Y09W25WR How Algorithms Shape Online Life
Part 1
How to Write
An informative piece shares knowledge or experience on a topic with readers who need clear, practical understanding. It is written for an audience who expects the writer to know the subject and present it helpfully. The tone is knowledgeable, direct and accessible — not academic or detached.
- Ideas & content: Choose what is most useful for your reader. If drawing on personal experience, focus on what is specific and real rather than general observations.
- Structure & cohesion: Organise ideas into a clear flow — an opening that establishes the topic, a middle that develops it with specific detail, and a close that leaves the reader with something useful.
- Voice & audience: Write as someone who genuinely knows this topic.
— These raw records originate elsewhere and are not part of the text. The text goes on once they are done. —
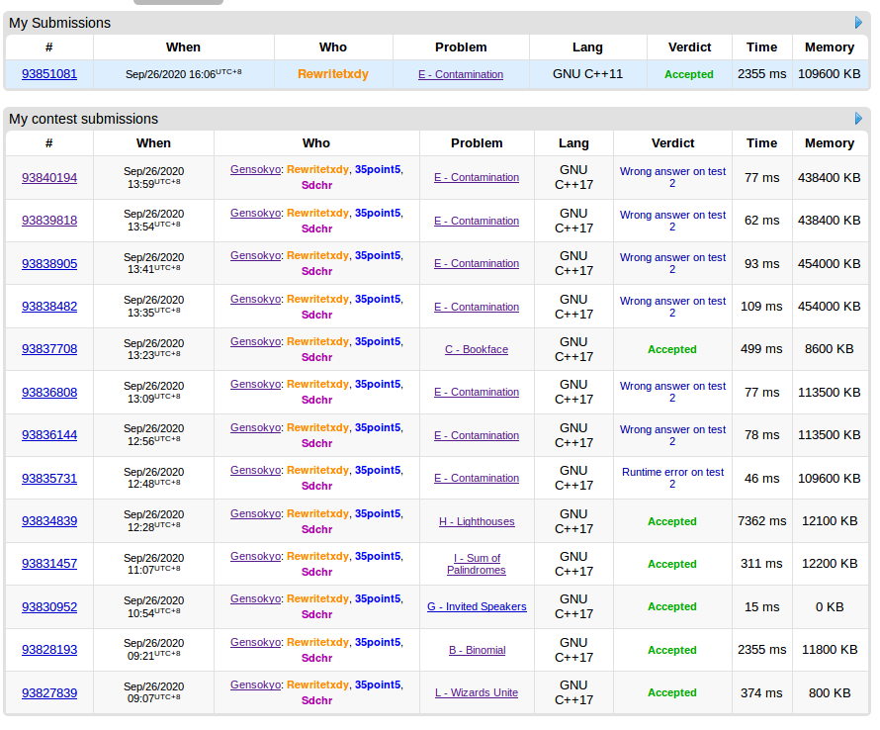This screenshot has width=880, height=730.
Task: Click the arrow icon beside My contest submissions
Action: (858, 119)
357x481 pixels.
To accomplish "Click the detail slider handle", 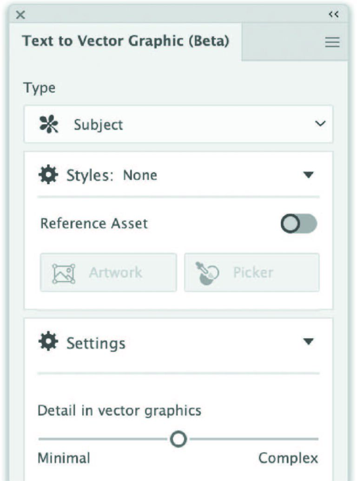I will pos(179,438).
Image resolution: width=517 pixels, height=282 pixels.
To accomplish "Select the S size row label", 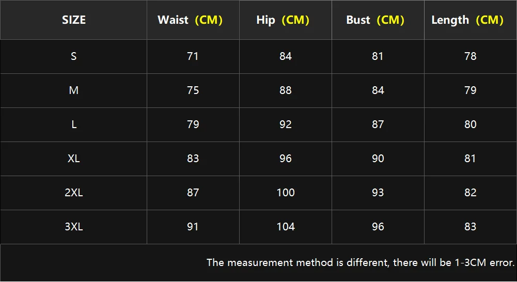I will [x=74, y=56].
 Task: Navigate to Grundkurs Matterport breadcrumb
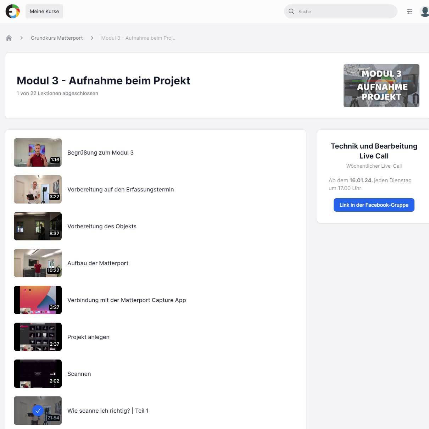coord(57,38)
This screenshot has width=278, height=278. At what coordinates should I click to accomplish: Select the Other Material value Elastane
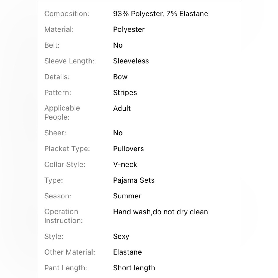[127, 252]
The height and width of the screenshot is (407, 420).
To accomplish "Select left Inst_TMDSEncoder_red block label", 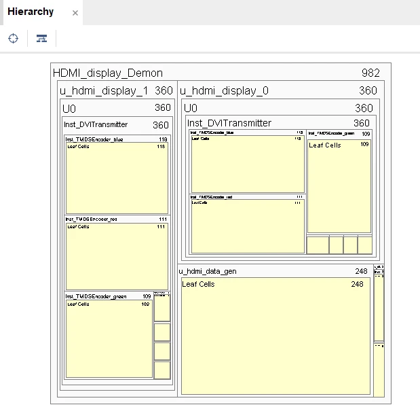I will (x=92, y=219).
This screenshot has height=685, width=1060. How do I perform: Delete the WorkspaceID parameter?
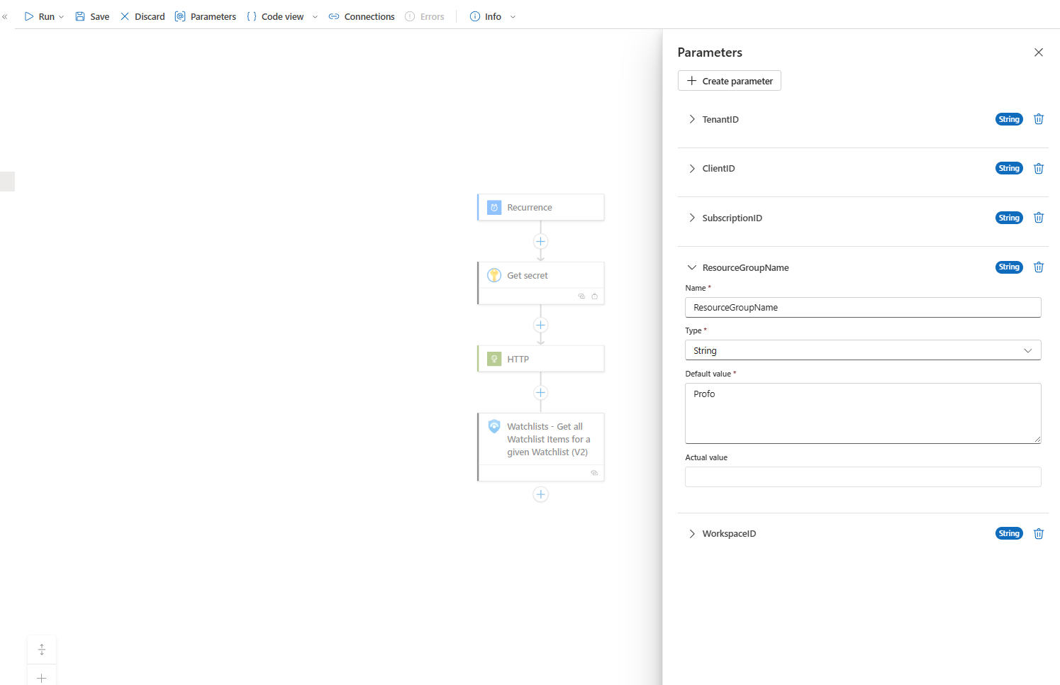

Stay consistent in tone — confident but not preachy, clear but not simplistic.
- Language choices: Use vocabulary that is precise without being unnecessarily formal. Write in the present tense for ongoing truths and anchor abstract ideas with specific examples.
- Conventions: Spell key terms accurately. Use punctuation to control sentence rhythm — commas and full stops are your most useful tools.
Common pitfalls: Staying too general — specific detail is what makes an informative piece actually useful. Repeating the same point in different words rather than adding new information.
Part 2
Your Task Plan for Today
Question: Write a three-paragraph informative piece explaining what algorithms are, how they shape what people see online and what concerns this raises. Select the most relevant material from the notes, organise it clearly and write entirely in your own words. You will need to decide what to leave out.
Stimulus: The following notes have been gathered from various sources about how algorithms shape what people see online. They are unorganised and contain more information than you will need.
- An algorithm is a set of rules or instructions a computer follows to perform a task.
- Social media algorithms decide which content to show each user based on predicted engagement.
- Engagement signals include likes, shares, comments, time spent viewing and click-through rates.
- Platforms use algorithms to maximise time spent on the platform because more time means more advertising revenue.
- Recommendation algorithms on video platforms suggest content based on what similar users have watched.
- Filter bubbles occur when algorithms consistently show users content that matches their existing views, limiting exposure to different perspectives.
- Echo chambers can form when people only encounter ideas they already agree with.
- Algorithmic amplification means some content reaches far more people than its quality or accuracy would otherwise justify.
- Misinformation can spread rapidly if it generates strong emotional reactions, which are high engagement signals.
- Platforms have faced criticism for amplifying outrage because outrage keeps people scrolling.
- Some platforms have introduced changes to reduce the spread of harmful content but critics argue these changes are insufficient.
- Algorithmic transparency - publishing how algorithms work - is resisted by most platforms on commercial grounds.
- Regulators in several countries are examining whether algorithm design should be subject to legal oversight.
- Users can sometimes adjust their preferences but rarely have full control over what they are shown.
- Research suggests that people are often unaware of how much their online experience is shaped by algorithmic curation.
Task Analysis: This task asks you to explain something genuinely — not a textbook summary, but what it actually is or how it genuinely works. Your explanation should be clear, well-organised and accessible to readers who want to understand the topic in depth.
Quick Plan
Before you write, plan:
- Your core explanation — what is the single most important thing readers need to understand?
- 2–3 key points that build on each other logically
- One specific example or case study that makes the explanation concrete
- Your closing synthesis — what readers should take away?
Angle / controlling idea
Decide what aspect of this topic genuinely interests you. An effective explanation has a clear focus — it does not try to cover everything, but instead explains one aspect deeply and clearly.
Paragraph focus
Organise your explanation into clear paragraphs, each with a single idea. Each paragraph should build logically on the one before — readers should be able to follow your thinking step by step.
Evidence & examples
Use specific, concrete detail to make your explanation clear. If you are explaining a concept, give a worked example. If you are explaining a process, walk through the actual steps. Make the abstract concrete.
Key terms
If you use technical terms, define them clearly the first time you use them. Your readers may not have background knowledge — explain as if writing for someone intelligent but unfamiliar with the topic.
Tone & voice
Write as a clear, knowledgeable explainer — someone who understands the topic and can make it accessible. Avoid sounding like a textbook or talking down to readers. Be genuine and direct.
Ending strategy
Close by returning to your core idea and showing how all the pieces fit together. Your final paragraph should give readers a sense of completion — they understand what you were explaining and why it matters.